───── PROVIDED DATA

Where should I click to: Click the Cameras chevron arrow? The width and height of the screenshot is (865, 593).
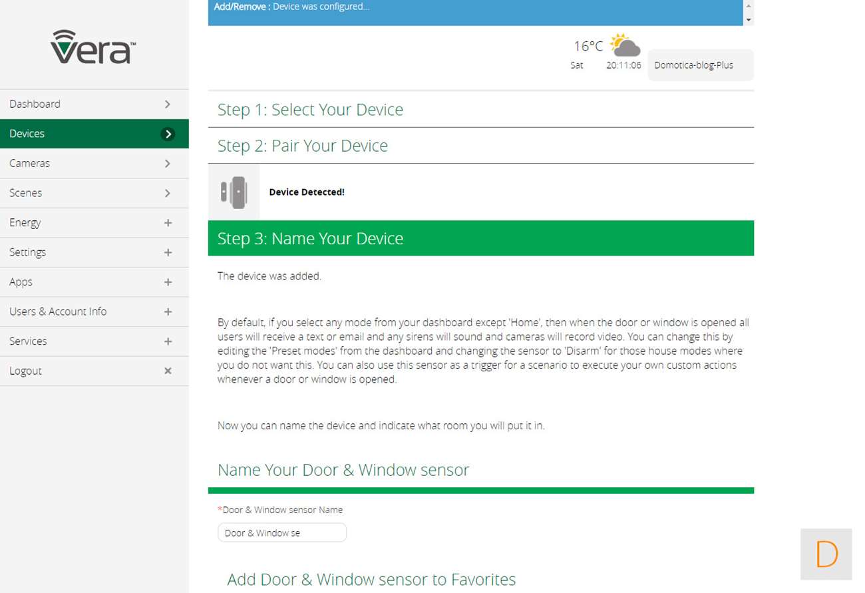(168, 163)
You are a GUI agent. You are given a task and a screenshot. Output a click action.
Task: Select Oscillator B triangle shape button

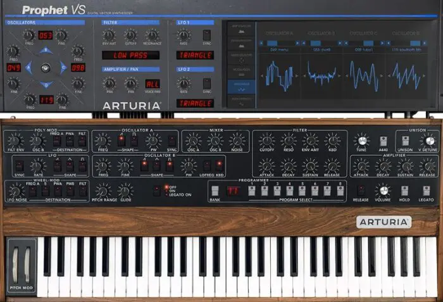156,166
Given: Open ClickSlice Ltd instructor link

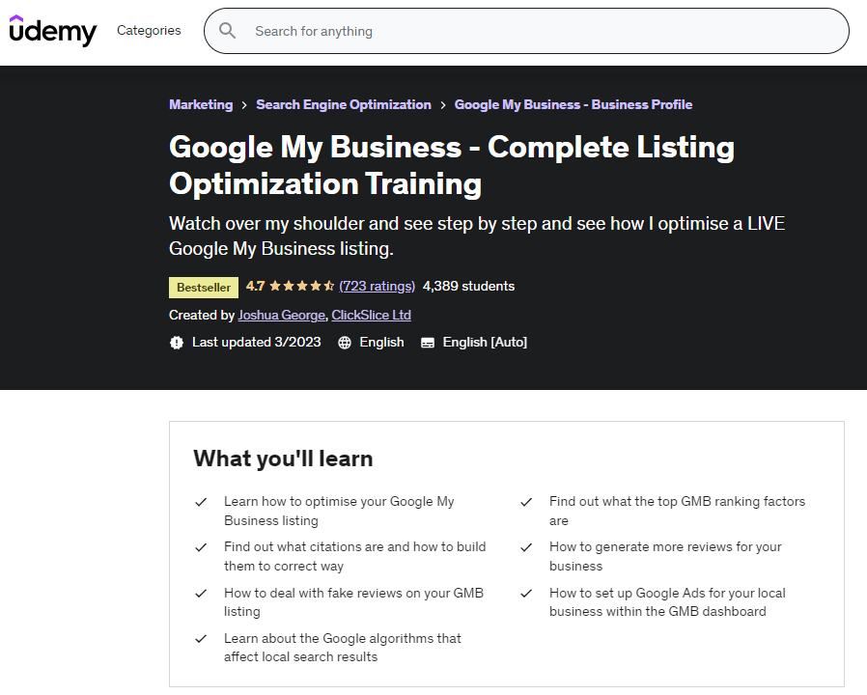Looking at the screenshot, I should pyautogui.click(x=371, y=315).
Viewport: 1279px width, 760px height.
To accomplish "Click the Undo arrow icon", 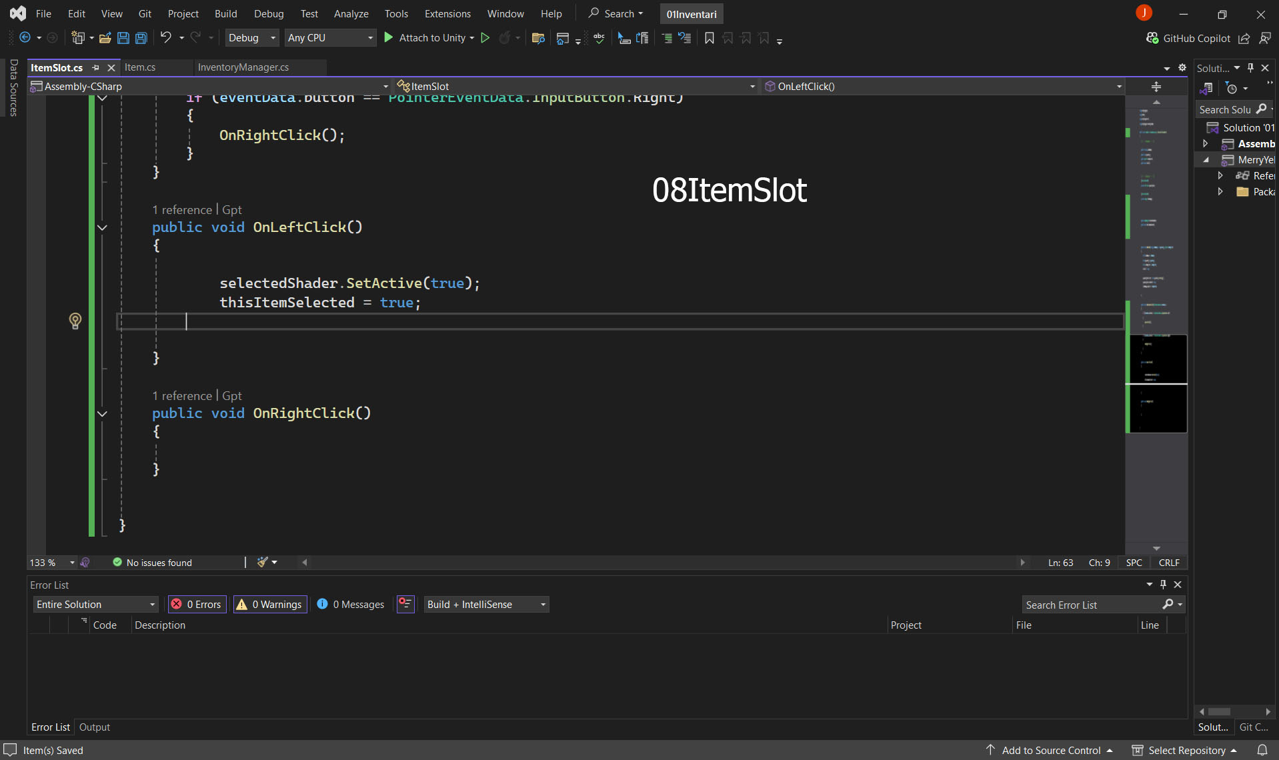I will coord(166,38).
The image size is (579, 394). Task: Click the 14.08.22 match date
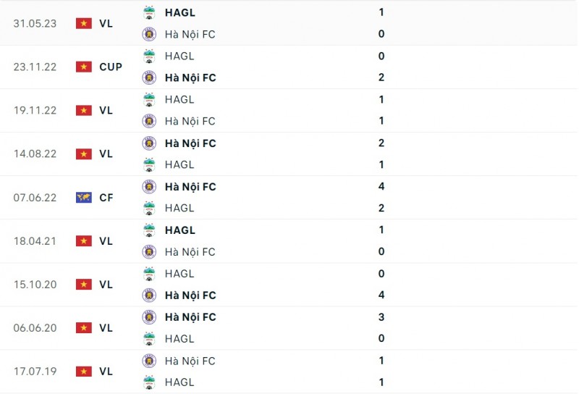point(35,154)
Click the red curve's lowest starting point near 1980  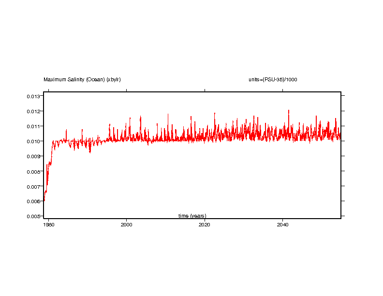tap(44, 200)
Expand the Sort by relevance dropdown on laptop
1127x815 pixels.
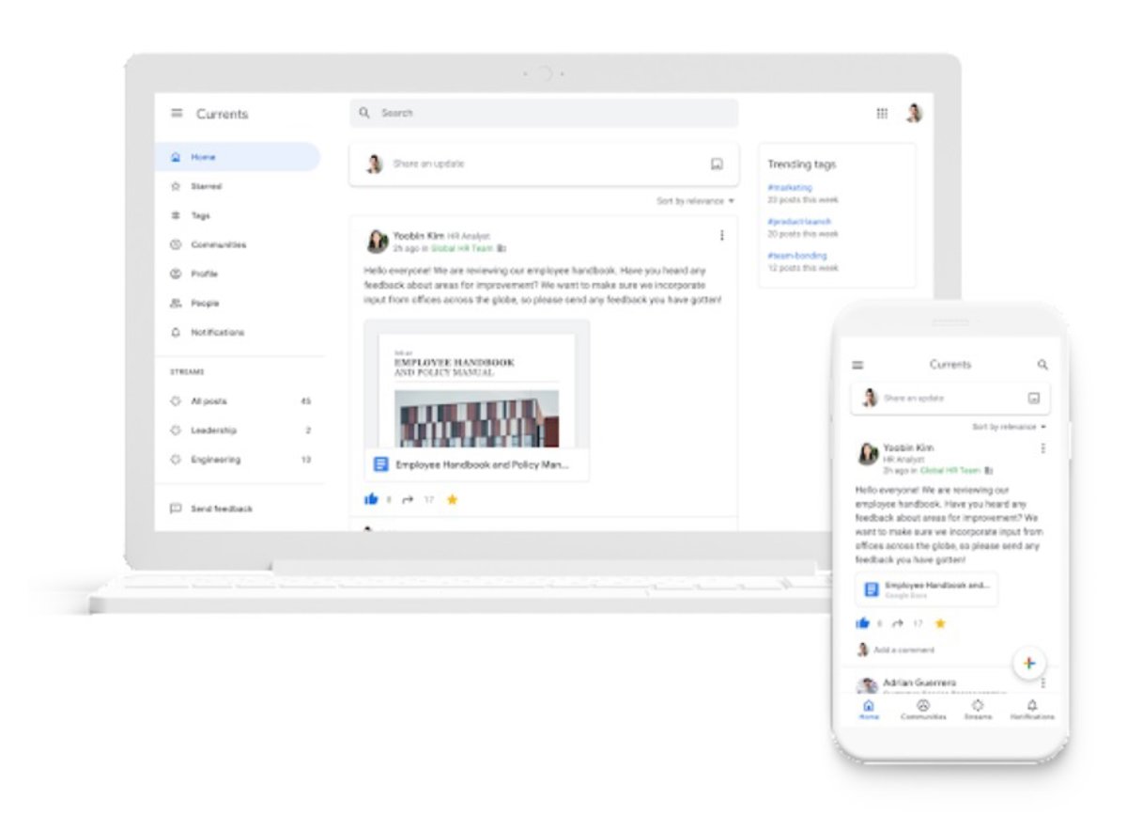[x=696, y=201]
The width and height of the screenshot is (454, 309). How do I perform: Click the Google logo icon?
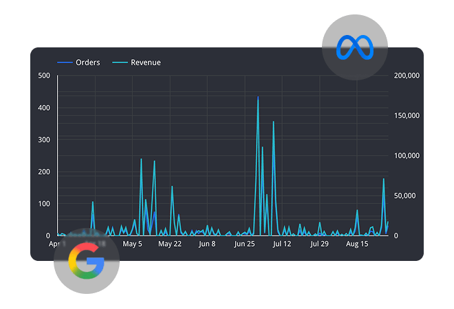click(x=87, y=260)
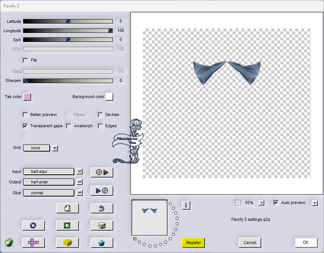The height and width of the screenshot is (253, 324).
Task: Open the Grid selector set to none
Action: click(37, 148)
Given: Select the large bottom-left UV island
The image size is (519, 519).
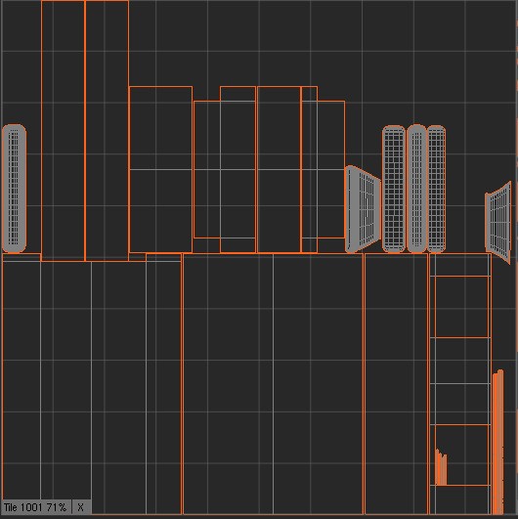Looking at the screenshot, I should point(92,384).
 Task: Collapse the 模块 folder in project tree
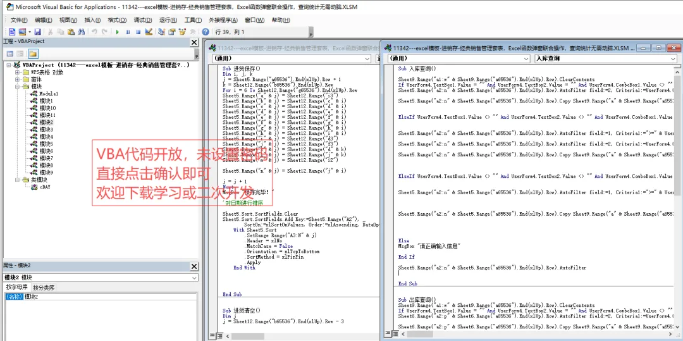(x=18, y=87)
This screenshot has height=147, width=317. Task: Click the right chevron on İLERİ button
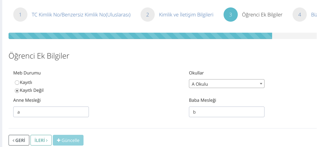pyautogui.click(x=47, y=140)
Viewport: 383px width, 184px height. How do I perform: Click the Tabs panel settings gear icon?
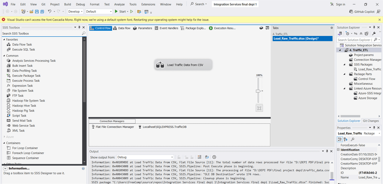331,28
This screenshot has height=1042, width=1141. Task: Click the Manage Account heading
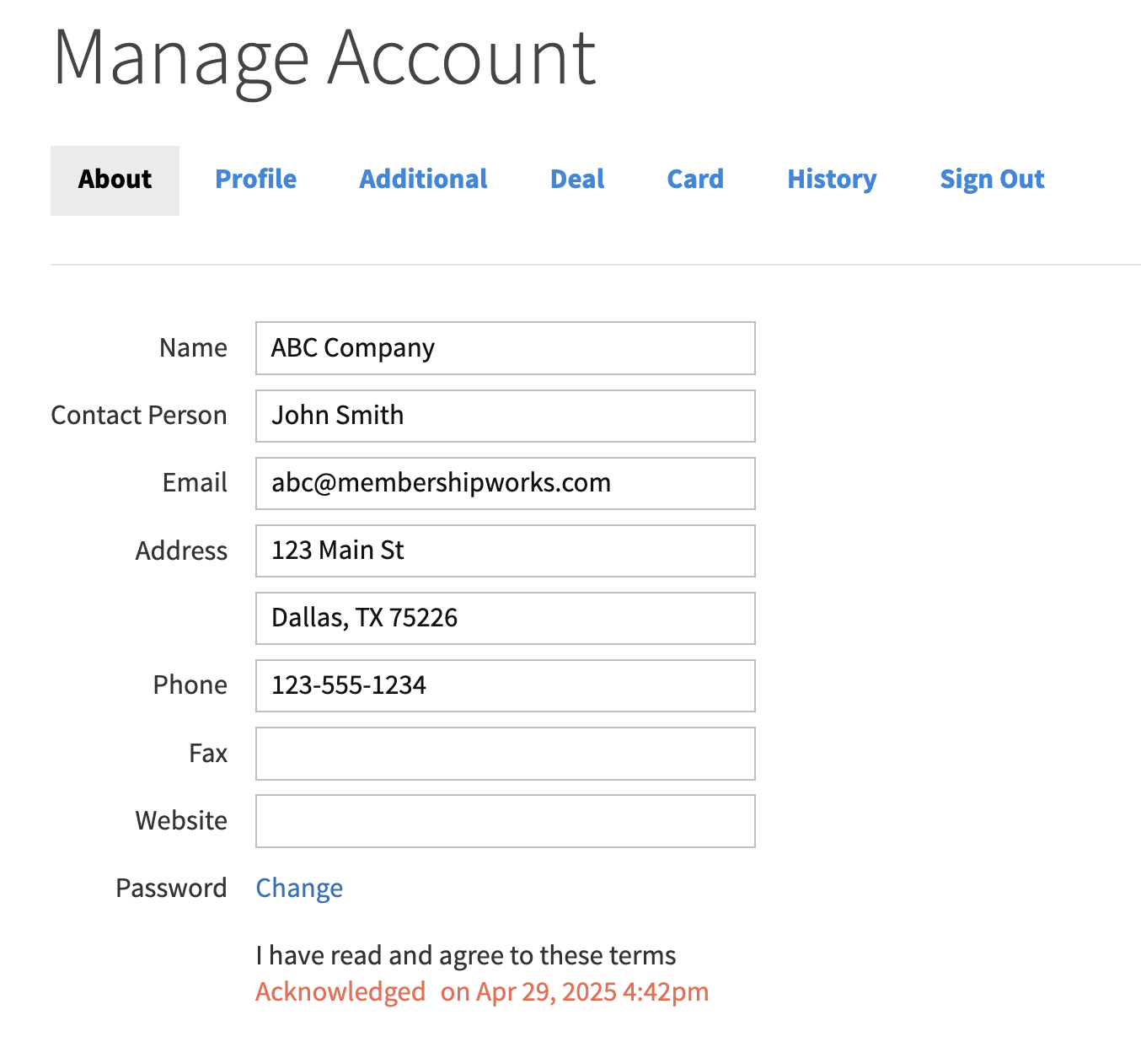pos(324,57)
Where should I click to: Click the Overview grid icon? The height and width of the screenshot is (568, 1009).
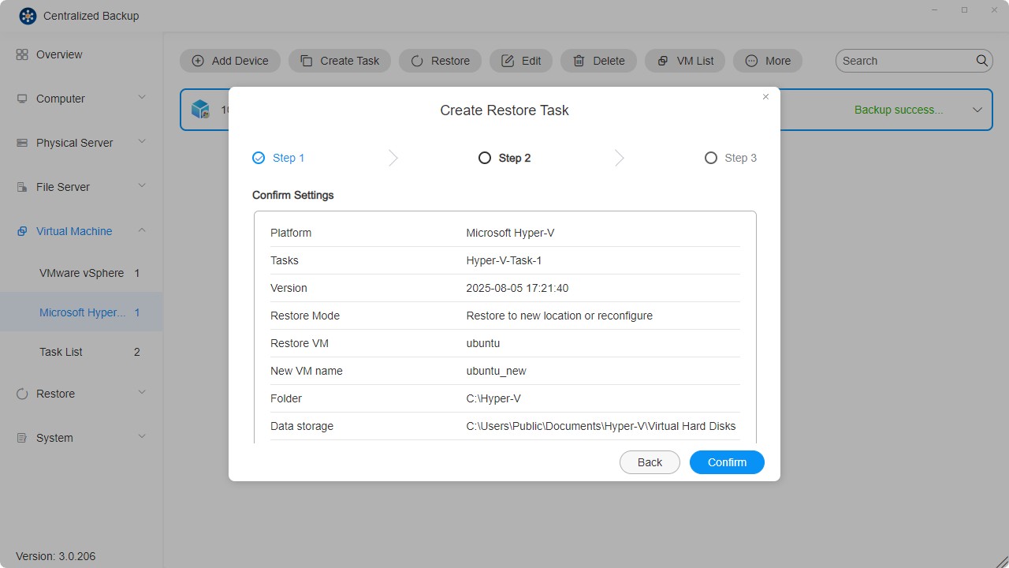(x=22, y=54)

──────────

> [WHAT TO PRODUCE] Could you return each line, unchanged, from the line containing "Viewport: 383px width, 184px" through the last line of the entries above, leaving out the pictures?

> [SOLUTION TO THIS EXERCISE]
Viewport: 383px width, 184px height. How do I perform: Click the Tabs panel settings gear icon?
331,28
This screenshot has height=1042, width=1141. Task: Click the Manage Account heading
pos(324,57)
Where should I click to: Click the Overview grid icon? The height and width of the screenshot is (568, 1009).
(x=22, y=54)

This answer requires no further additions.